At Safeway this morning I'm confronted with this little gem: if my cashier fails to ask me for a donation to Easter Seals -- a handout -- then I win **free water**. As if being asked to give money is a customer service. "Don't worry, folks! Our team of checkers will definitely put you in an uncomfortable position during your visit. We guarantee* it."

*Guarantee backed by the planet's most plentiful resource.

So I put my iPod earbuds in as I go through the line and I avoid any eye contact with my cashier. I have my music up so loud that others can hear it bzipping out of the little earbuds. I try to look angry. Sure enough, my cashier fails to ask me for a donation. I pull out the earbuds and I say, "You didn't ask me to donate! I get free water!" She gives me the look I deserve, I suppose, and she hands me a warm bottle of water.

She says, "Would you like to donate to Easter Seals?"

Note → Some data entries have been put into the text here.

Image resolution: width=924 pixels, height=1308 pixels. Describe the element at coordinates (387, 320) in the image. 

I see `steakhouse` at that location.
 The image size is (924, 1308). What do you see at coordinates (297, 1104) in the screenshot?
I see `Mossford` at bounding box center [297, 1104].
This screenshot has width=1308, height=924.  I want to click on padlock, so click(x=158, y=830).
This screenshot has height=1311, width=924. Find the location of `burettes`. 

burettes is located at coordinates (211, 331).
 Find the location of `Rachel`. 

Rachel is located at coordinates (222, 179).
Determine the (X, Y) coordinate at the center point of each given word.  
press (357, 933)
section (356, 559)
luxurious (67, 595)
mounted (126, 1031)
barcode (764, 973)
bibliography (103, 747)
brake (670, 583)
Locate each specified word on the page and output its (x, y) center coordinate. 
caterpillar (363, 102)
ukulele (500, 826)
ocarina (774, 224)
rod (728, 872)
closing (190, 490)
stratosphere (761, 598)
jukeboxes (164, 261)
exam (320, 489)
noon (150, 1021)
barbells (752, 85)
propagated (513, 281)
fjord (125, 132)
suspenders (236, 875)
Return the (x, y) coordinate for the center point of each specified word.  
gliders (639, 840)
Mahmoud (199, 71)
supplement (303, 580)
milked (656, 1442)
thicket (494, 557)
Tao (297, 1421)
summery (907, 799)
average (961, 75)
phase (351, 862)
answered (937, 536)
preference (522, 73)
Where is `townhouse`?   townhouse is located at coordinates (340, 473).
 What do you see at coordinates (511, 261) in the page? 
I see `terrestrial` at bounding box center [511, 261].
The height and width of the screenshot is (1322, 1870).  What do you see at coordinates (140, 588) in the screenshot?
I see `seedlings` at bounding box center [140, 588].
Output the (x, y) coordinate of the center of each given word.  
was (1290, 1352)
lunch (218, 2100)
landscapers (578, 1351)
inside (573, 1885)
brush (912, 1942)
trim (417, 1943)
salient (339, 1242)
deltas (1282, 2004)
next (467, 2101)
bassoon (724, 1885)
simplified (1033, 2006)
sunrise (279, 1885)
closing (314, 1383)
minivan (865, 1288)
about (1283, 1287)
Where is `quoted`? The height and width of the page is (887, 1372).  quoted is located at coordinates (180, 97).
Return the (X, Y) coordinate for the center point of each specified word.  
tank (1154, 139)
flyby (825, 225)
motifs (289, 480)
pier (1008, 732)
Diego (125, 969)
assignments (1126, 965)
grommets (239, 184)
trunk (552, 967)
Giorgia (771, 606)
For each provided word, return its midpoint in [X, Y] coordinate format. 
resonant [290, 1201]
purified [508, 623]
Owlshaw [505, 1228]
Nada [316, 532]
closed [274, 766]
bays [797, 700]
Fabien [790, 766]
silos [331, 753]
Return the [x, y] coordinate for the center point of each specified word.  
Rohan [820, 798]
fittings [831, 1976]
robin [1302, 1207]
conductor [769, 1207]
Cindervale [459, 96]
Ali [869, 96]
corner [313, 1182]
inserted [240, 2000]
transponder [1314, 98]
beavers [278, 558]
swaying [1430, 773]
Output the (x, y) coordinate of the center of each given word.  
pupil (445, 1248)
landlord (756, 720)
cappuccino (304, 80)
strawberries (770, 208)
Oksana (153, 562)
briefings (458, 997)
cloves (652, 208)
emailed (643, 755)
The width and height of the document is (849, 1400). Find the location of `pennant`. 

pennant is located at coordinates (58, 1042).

"No," I answer, opening my water bottle.

4 comments:

Keith said...

Oh you! The humor. So wacky!

LMP said...

If Jeremiah doesn't stop turning on the water in the shower and then wandering off to do something else, water isn't going to be the planet's most bountiful resource for long.

Uncle Steve said...

Are you sure the cashier didn't say "Would you like to donate to Easter Seals, asshole?"

Uncle Steve said...

I also have to add that I hope that there's a special place in hell for these at-the-register donation scams...somewhere very close to the special place in hell for the excessive abundance of tip cups.